WORK TASK: Restrict the output to the lines below starting at the one that contains "MARTINR76 (205, 2262)" and ending at the one that contains "Přihlášení (153, 2432)", and restate them word for word, both ends included.

GIVEN DATA:

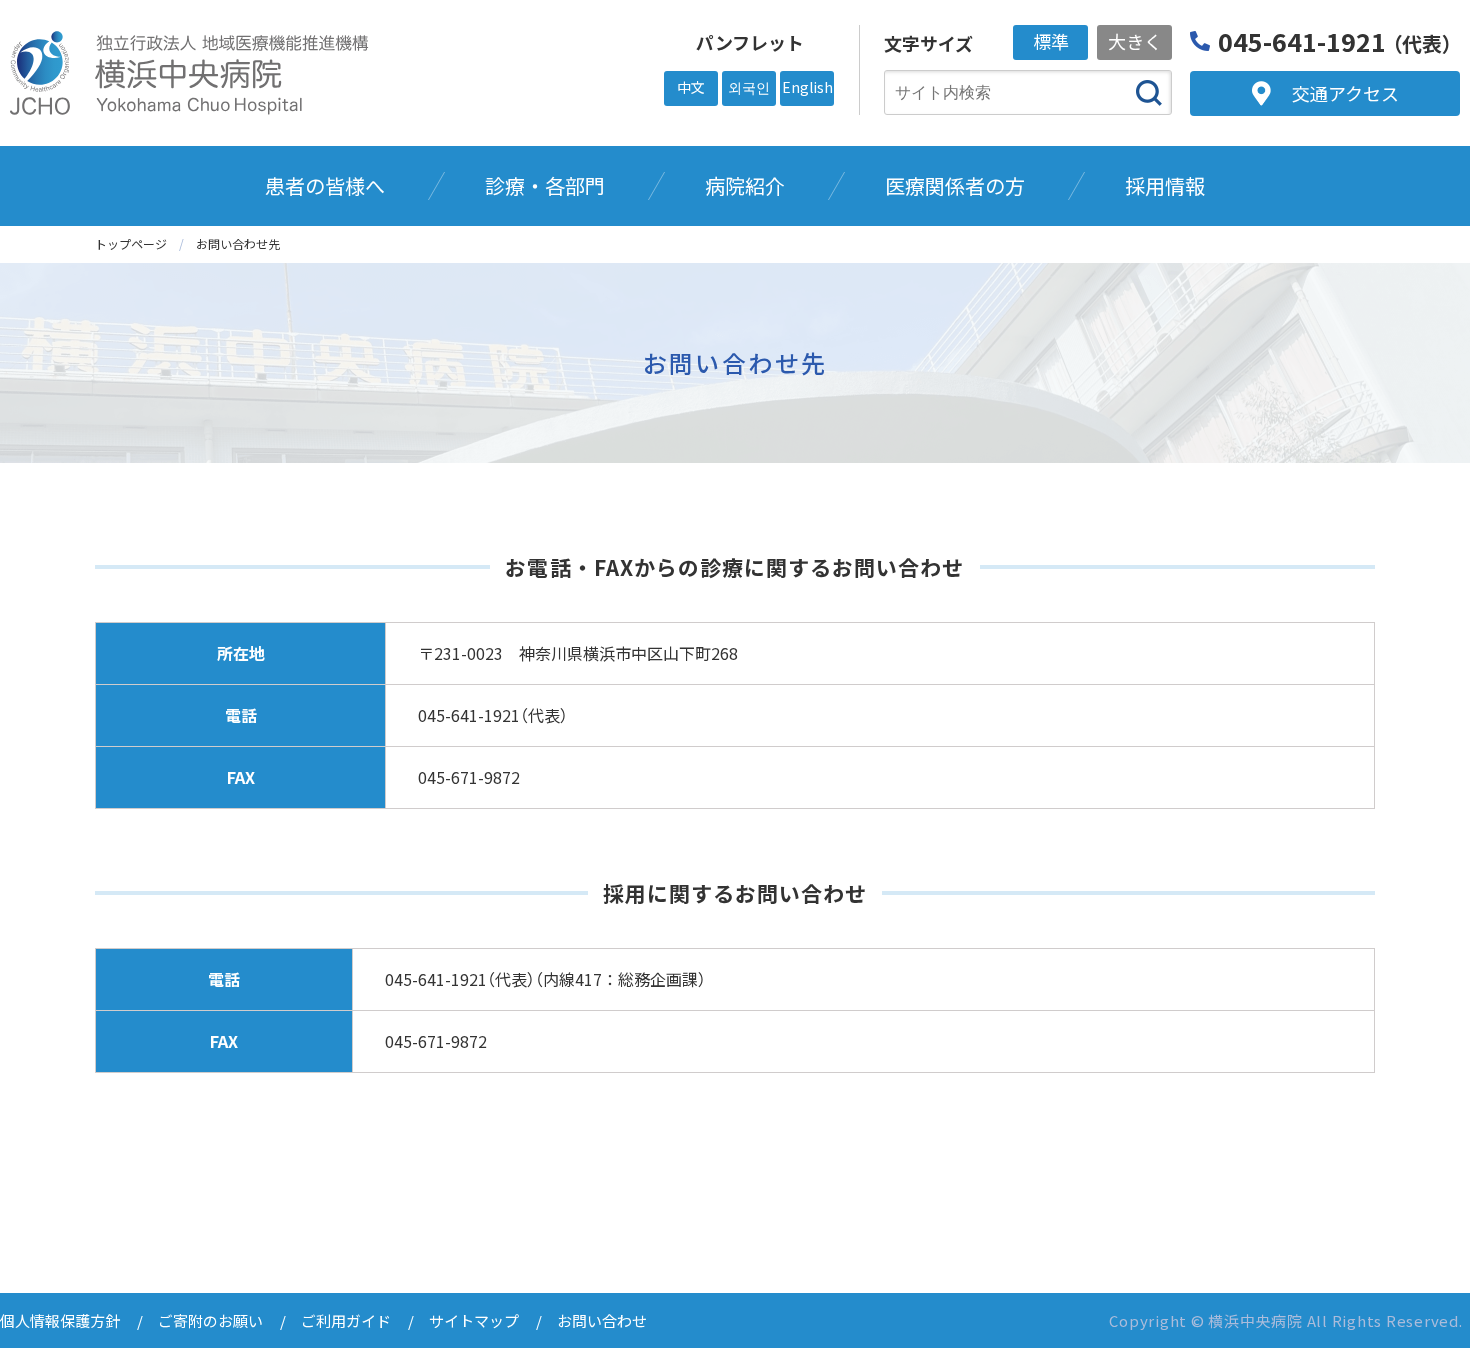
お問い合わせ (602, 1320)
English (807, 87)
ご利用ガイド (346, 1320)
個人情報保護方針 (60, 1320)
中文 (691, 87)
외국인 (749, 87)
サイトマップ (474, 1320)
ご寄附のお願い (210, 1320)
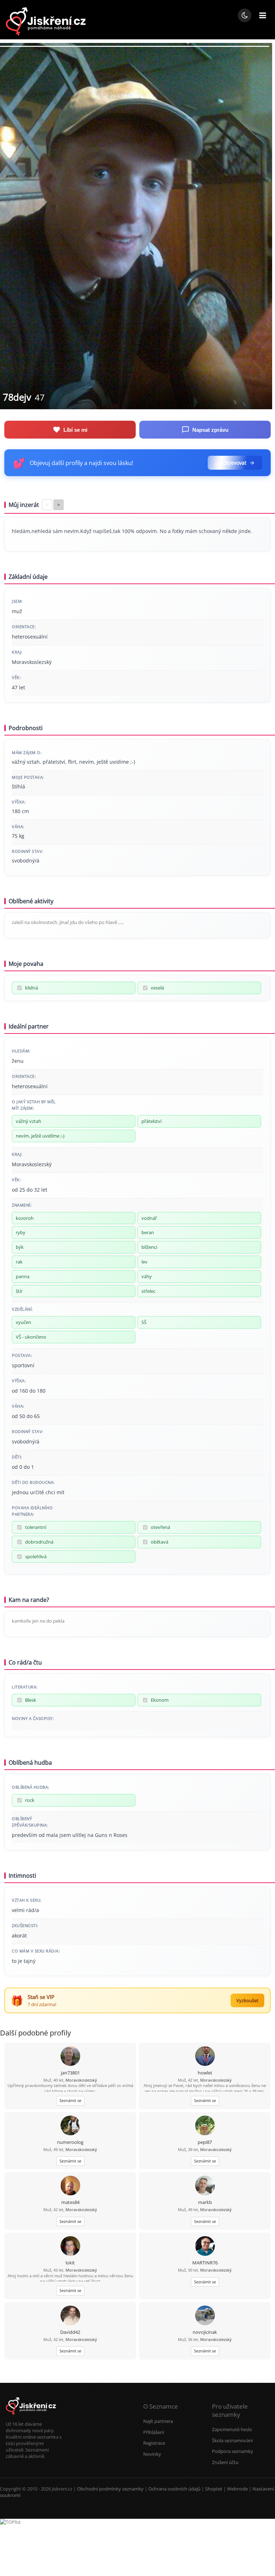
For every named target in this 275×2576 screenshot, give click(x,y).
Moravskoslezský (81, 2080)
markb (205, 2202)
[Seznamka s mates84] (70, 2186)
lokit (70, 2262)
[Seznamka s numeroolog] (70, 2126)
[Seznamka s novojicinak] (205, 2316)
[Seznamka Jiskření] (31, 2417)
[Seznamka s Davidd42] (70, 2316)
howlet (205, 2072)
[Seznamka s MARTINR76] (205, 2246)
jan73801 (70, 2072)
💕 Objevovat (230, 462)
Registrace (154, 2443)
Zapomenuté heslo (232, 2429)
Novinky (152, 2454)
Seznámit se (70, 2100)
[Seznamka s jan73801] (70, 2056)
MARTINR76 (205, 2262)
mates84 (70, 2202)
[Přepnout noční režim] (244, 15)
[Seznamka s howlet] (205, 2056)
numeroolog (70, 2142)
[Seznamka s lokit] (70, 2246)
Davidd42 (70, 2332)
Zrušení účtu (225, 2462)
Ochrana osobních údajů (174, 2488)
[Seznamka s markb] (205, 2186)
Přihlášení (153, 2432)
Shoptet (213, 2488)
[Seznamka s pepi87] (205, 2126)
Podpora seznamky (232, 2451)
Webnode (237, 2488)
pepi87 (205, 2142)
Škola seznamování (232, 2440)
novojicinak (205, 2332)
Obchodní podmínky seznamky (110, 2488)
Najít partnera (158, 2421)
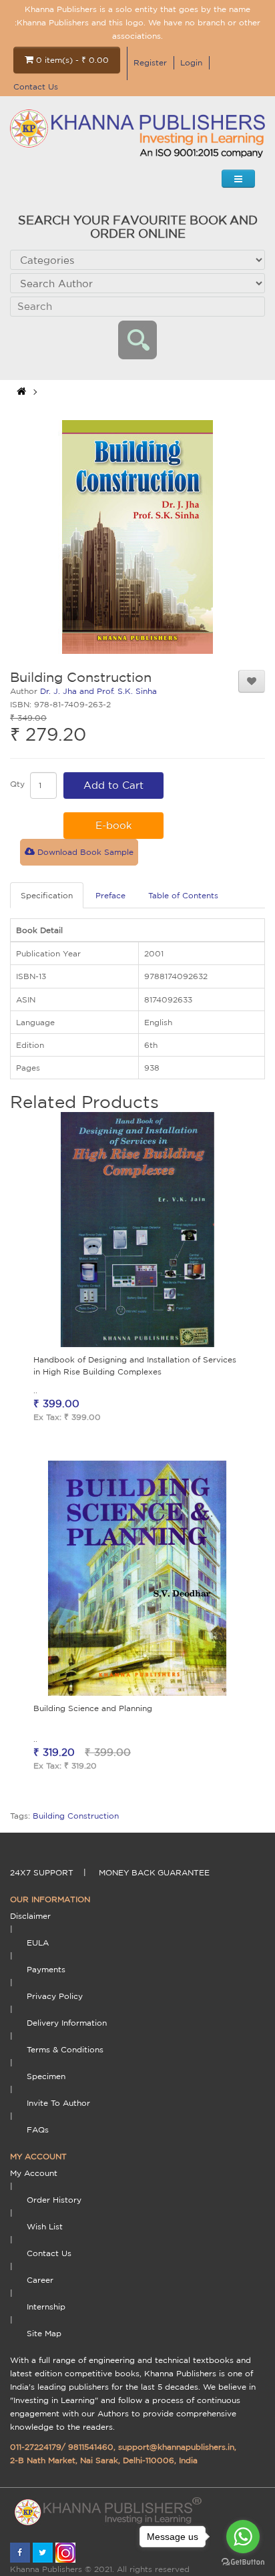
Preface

* * *

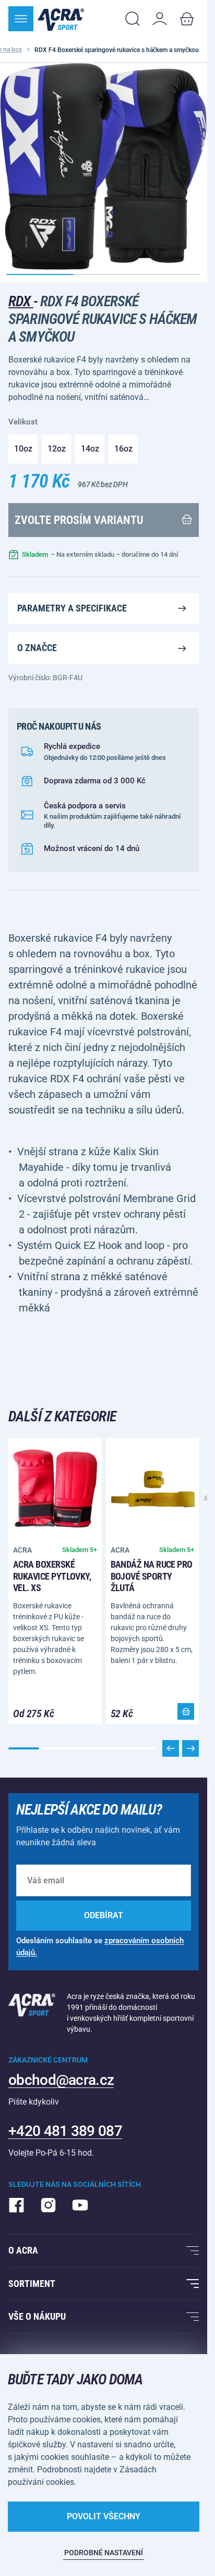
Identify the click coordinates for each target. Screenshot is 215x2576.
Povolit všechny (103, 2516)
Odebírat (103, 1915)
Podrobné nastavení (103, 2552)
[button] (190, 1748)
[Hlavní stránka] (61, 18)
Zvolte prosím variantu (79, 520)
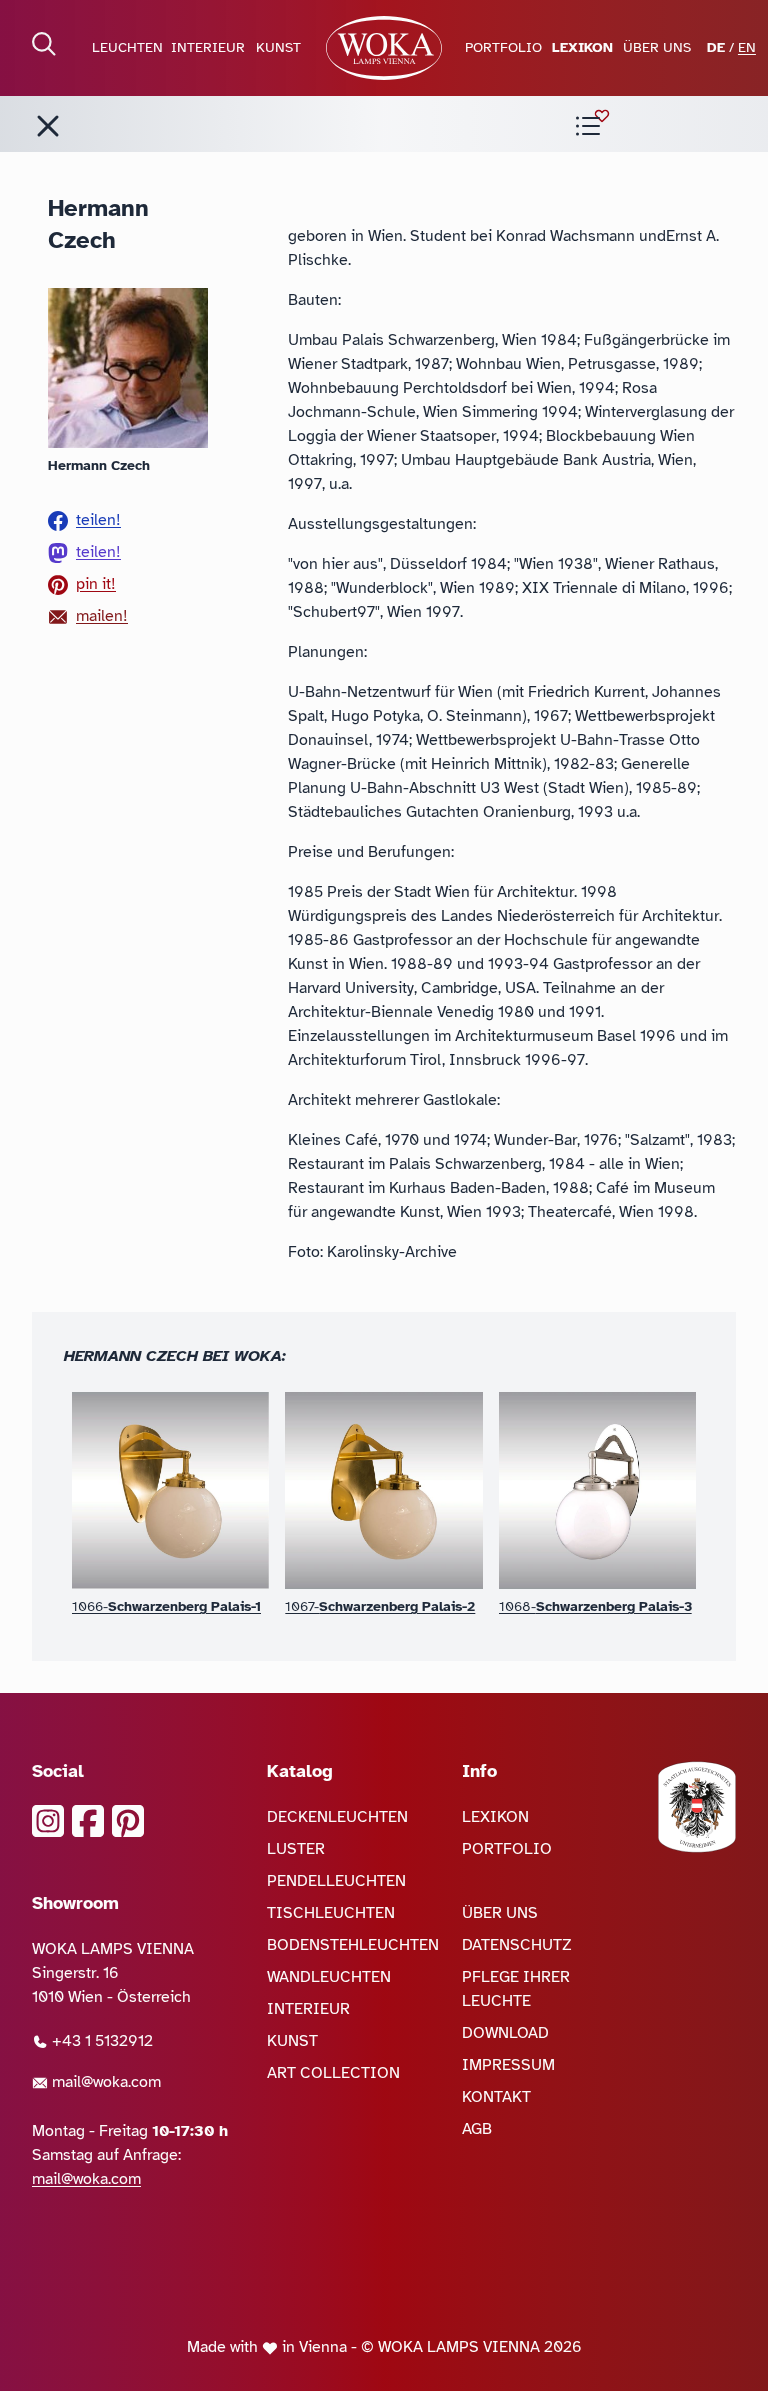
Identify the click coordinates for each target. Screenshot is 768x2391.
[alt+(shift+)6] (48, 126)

YOUR SOLUTION:
MARTINR76 (205, 2262)
mates84 (70, 2202)
[Přepnout noční režim] (244, 15)
[Seznamka s howlet] (205, 2056)
numeroolog (70, 2142)
[Seznamka s lokit] (70, 2246)
Davidd42 (70, 2332)
Zrušení účtu (225, 2462)
Ochrana osobních údajů (174, 2488)
[Seznamka s markb] (205, 2186)
Přihlášení (153, 2432)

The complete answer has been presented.